→ **WHAT IS REQUIRED**
Your reply should hold exactly the lines from the one that contains "Telefon (128, 2278)" through the end of the data. Repeat them word for word.

[Saved data entries]
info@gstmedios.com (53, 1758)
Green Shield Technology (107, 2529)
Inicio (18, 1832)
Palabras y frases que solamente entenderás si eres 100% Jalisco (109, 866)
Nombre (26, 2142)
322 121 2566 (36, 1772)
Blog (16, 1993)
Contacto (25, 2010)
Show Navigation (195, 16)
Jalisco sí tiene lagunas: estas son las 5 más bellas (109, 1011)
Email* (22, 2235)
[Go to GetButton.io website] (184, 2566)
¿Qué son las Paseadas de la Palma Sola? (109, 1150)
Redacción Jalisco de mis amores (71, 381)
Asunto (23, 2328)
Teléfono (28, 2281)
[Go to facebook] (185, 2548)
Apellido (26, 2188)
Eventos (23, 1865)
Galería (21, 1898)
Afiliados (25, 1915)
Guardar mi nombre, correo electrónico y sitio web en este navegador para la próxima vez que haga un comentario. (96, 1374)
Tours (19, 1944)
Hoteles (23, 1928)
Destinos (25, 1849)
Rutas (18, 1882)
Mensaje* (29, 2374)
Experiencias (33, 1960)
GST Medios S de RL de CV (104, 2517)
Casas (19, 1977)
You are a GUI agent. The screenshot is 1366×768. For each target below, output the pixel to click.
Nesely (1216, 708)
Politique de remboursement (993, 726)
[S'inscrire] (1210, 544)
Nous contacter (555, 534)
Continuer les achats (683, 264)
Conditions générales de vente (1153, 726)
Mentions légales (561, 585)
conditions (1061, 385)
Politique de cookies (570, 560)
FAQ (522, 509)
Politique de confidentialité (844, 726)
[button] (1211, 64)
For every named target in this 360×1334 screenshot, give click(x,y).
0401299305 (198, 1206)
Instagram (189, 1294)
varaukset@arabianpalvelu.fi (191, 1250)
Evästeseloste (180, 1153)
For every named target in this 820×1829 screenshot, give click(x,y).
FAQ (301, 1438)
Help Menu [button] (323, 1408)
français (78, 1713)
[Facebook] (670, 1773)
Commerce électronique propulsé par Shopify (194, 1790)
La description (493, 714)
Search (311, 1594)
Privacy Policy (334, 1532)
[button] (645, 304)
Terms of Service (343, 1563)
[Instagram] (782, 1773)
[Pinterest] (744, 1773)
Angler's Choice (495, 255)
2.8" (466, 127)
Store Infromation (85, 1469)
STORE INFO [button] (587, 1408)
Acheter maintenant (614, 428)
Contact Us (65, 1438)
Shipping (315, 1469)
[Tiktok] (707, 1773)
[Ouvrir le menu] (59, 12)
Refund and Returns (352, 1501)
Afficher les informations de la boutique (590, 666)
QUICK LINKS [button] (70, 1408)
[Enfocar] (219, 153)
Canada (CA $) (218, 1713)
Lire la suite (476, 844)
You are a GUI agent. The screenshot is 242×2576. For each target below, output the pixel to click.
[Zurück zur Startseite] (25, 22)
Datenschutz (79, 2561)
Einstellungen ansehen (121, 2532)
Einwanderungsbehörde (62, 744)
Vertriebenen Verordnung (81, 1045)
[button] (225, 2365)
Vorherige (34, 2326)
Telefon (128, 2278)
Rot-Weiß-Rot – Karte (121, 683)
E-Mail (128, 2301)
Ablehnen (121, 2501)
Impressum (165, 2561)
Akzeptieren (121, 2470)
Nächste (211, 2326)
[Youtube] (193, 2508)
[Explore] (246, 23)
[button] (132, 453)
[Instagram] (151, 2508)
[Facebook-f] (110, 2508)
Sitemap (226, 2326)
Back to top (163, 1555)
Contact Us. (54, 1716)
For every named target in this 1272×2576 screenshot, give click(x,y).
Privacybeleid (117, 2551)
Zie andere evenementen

→ **WORKED SOLUTION**
Telefon (128, 2278)
Rot-Weiß-Rot – Karte (121, 683)
E-Mail (128, 2301)
Ablehnen (121, 2501)
Impressum (165, 2561)
Akzeptieren (121, 2470)
Nächste (211, 2326)
[Youtube] (193, 2508)
[Explore] (246, 23)
[button] (132, 453)
[Instagram] (151, 2508)
[Facebook-f] (110, 2508)
Sitemap (226, 2326)
Back to top (163, 1555)
Contact Us. (54, 1716)
For every named target in this 1272×2576 screenshot, give click(x,y).
Privacybeleid (117, 2551)
Zie andere evenementen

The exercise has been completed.